俺のわがままが、カトルの涙になってアスファルトに小さなしみを作る。夏の太陽に照らされたアスファルトはすぐにささやかな水分を蒸発させてしまう。それでも、地面から目が離せずに二人して阿呆のように突っ立っていると、遮断機がカンカンカンと耳障りな警戒音を発しながらゆっくりと降りてきた。ほどなく列車が通り過ぎる。生暖かい突風と、体に突き刺さる轟音、オレンジの車体、それに乗っている見知らぬ人々、黒と黄色の棒。そんないつも見ているものが、俺を唐突にひどく揺さぶった。
「行くぞ」
カトルの手を引く。赤く潤んだ目元をゴシゴシとこすって、とまどった様子を見せながらもカトルは何も言わずについてきた。夏の夕日に不様に引き伸ばされた影が、足元から横断歩道まで大きく伸びている。

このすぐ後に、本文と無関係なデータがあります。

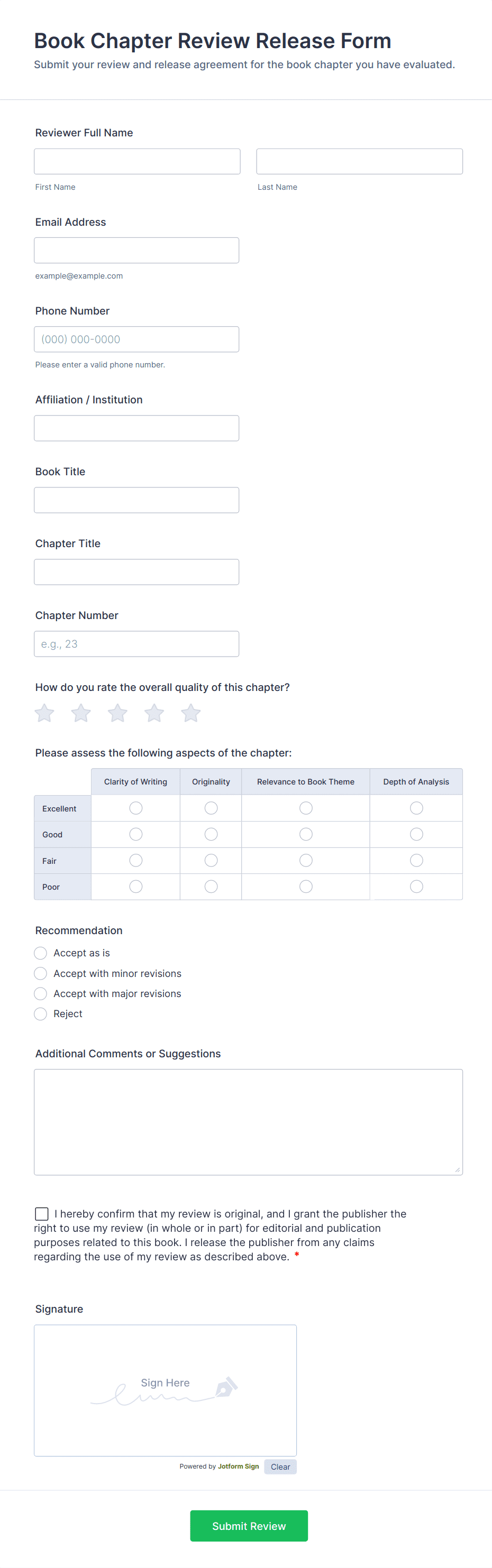
Task: Select the second star rating
Action: (x=81, y=713)
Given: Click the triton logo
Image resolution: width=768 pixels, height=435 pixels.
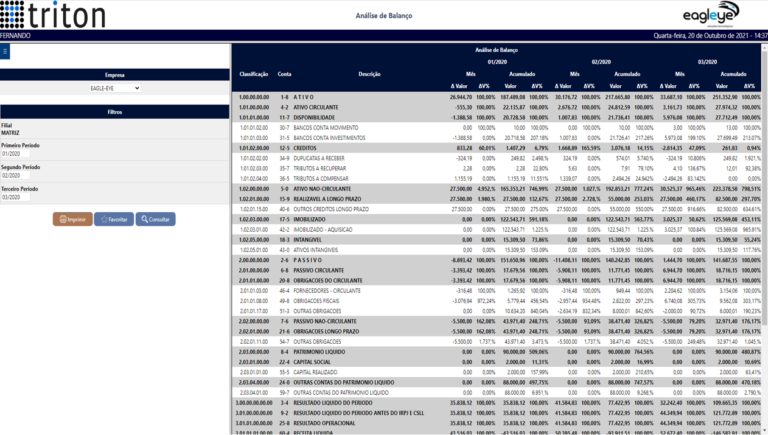Looking at the screenshot, I should pos(53,14).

人が降りたばかりのプラットホームは空っぽだった。物理・数ⅢC・英語・化学・現国。進学校らしく夏休みとは名ばかりの補習地獄のおかげで、カバンにはぎっちりと教科書が入っている。砂袋のように重たいそれを俺は、駅のコインロッカーの中に入れた。財布だけを取り出し、ポケットに入れる。カトルが驚いて、
「どうするの?」
と訊いてきた。ただの衝動だ。どうするかなんて俺も知らない。
「駆け落ち」
真顔で言った冗談だったが、カトルはきちんと笑った。さっきまでの世界の終わりがやってきたような顔は消え去り、嬉しそうに俺のカバンの横に自分のカバンを詰めこむ。カバンから携帯電話を取り出す。相手はワンコールで出た。

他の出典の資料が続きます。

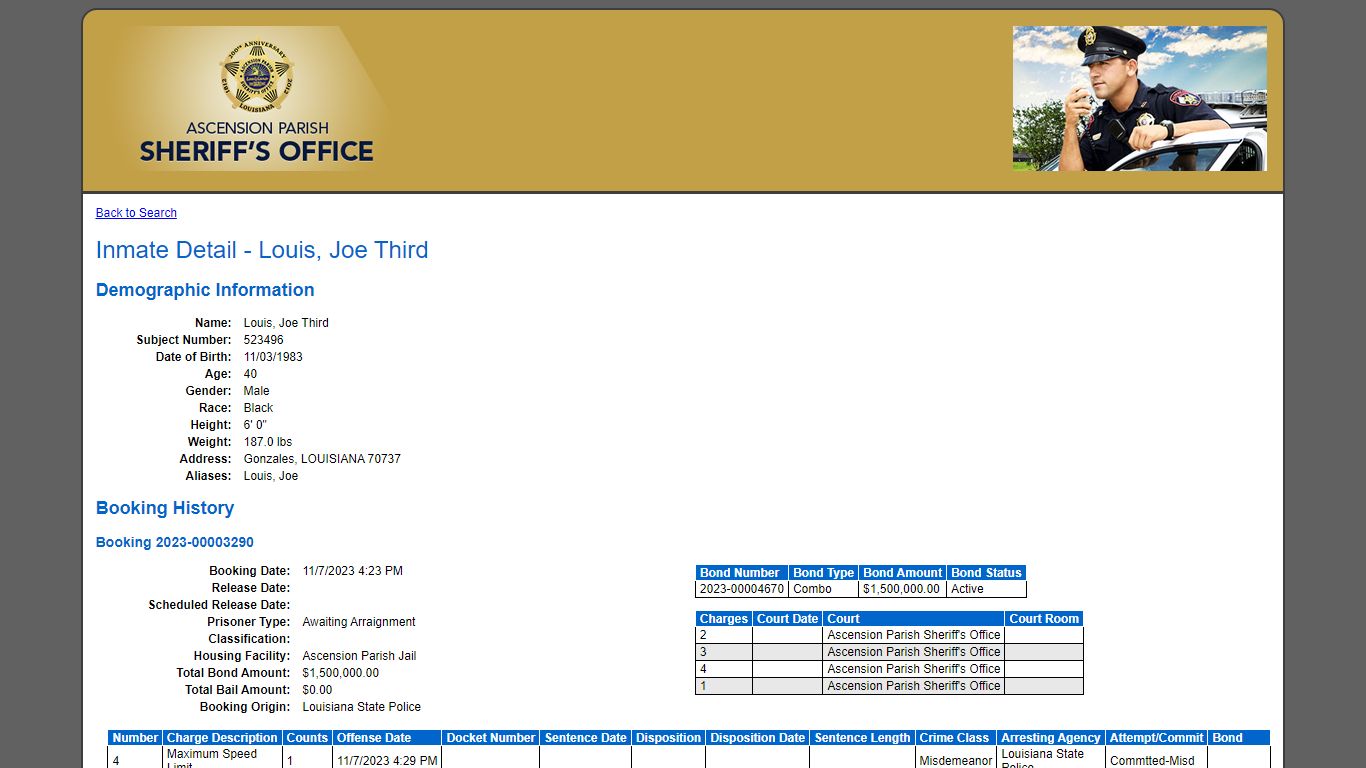Screen dimensions: 1366x768
Task: Click the Court Date column header
Action: [x=787, y=619]
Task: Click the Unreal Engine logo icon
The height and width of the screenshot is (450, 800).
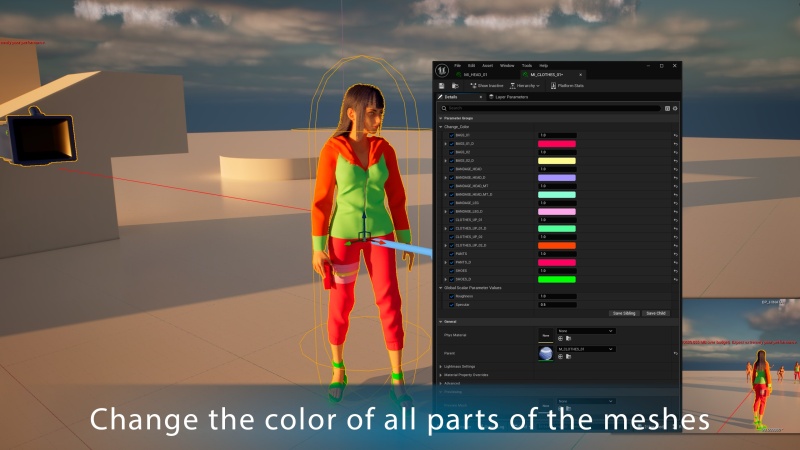Action: pyautogui.click(x=441, y=70)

「出掛けてきます。……いいえ。……なんで言わないといけないんですか。とにかくそういうことだから。あの人にはうまく言っておいてください。……知りませんよ、それは自分で考えてください。それじゃあよろしく」
相手がまだ喋っている声が聞えていたが、カトルは構わず通話を終了した。さらに、携帯電話の電源も切り、カバンの奥に押し込む。銀色の四角の中に閉じ込められた二つの黒いカバンはずんぐりと太った従順な犬のようだった。コインロッカーに鍵をかけると、カトルが嬉しそうに笑った。
「行こう」
今度はカトルが俺の手を引き、プラットホームへ行く。空はいつの間にか薄い群青になっていて、白熱灯が地下道の入り口を白々しく照らしている。どこへ行くあてもないまま二人でベンチに座り電車を待った。遠くで虫が鳴いている。
「夏は、夜。月のころはさらなり、闇もなお……」
つないだままの手からするりと汗が滴った。なんとなく見つめあい、深く口付けした。じりじりと背を焼く焦燥と、不思議な高揚と、孤独感。息があがった。風だけが通るプラットホームに二人で閉じ込められた気分だ。唇を離したら、もう完全な夜になっていた。
「日が暮れるのが早くなったね」
「補習ばかり受けている間に夏が終わりそうだ」
「気がつかなかったなぁ。なんだかもったいないね」
まばらに数人の乗客がやってきて、俺とカトルもなにくわぬ顔で電車に乗り込んだ。制服と財布だけになった体は軽かった。たったそれだけで気持ちも軽くなる。それはカトルも同じらしく、そっと擦り寄ってきた。
「トロワ、汗の匂いがする」
「……なら、離れろ」
「嫌だよ。トロワの匂い好きなんだ」
小声で喋るカトルがさらに声を落としてほとんど吐息だけで、こしょこしょと秘密を打ち明けるように耳元で囁いた。
「全部好き」
ゴーッと掃除機に吸い込まれるみたいにトンネルに入った。袋小路。そんな言葉がぽつんと頭に浮かんだ。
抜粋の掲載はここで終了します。